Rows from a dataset
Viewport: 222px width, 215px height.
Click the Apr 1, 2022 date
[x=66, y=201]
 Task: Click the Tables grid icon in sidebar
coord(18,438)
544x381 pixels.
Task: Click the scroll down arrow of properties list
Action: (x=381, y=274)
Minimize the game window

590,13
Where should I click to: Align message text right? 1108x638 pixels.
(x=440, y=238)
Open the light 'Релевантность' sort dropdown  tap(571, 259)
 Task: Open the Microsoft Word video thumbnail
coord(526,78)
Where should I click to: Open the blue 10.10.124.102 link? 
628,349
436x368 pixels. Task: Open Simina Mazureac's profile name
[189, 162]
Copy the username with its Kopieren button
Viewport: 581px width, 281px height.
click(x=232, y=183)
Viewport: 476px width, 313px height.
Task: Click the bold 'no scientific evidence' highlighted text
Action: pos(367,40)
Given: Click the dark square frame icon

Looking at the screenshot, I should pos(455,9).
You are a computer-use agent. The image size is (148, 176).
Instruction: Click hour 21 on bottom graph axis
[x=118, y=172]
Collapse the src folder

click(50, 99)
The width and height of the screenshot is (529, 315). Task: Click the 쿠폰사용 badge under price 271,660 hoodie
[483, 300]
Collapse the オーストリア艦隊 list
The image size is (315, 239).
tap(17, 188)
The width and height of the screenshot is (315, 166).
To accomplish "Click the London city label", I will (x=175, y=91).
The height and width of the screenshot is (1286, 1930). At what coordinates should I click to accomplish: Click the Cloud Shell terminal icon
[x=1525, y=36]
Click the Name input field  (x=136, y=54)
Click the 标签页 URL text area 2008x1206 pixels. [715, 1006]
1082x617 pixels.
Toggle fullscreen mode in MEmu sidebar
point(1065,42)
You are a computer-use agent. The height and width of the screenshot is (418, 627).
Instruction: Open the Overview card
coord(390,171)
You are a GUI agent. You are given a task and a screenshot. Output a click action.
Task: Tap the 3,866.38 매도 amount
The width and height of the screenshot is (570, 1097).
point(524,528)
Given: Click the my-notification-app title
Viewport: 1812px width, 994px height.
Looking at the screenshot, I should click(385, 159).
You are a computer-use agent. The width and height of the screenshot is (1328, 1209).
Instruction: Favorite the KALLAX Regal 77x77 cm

*WRITTEN REQUEST:*
Can you recast everything from the line containing "Click the 标签页" down to the last of the rows as a numbered list, skipping any blank lines?

*TASK RESULT:*
1. Click the 标签页 URL text area 2008x1206 pixels. [715, 1006]
2. 1082x617 pixels.
3. Toggle fullscreen mode in MEmu sidebar
4. point(1065,42)
5. You are a computer-use agent. The height and width of the screenshot is (418, 627).
6. Instruction: Open the Overview card
7. coord(390,171)
8. You are a GUI agent. You are given a task and a screenshot. Output a click action.
9. Task: Tap the 3,866.38 매도 amount
10. The width and height of the screenshot is (570, 1097).
11. point(524,528)
12. Given: Click the my-notification-app title
13. Viewport: 1812px width, 994px height.
14. Looking at the screenshot, I should click(385, 159).
15. You are a computer-use agent. The width and height of the screenshot is (1328, 1209).
16. Instruction: Favorite the KALLAX Regal 77x77 cm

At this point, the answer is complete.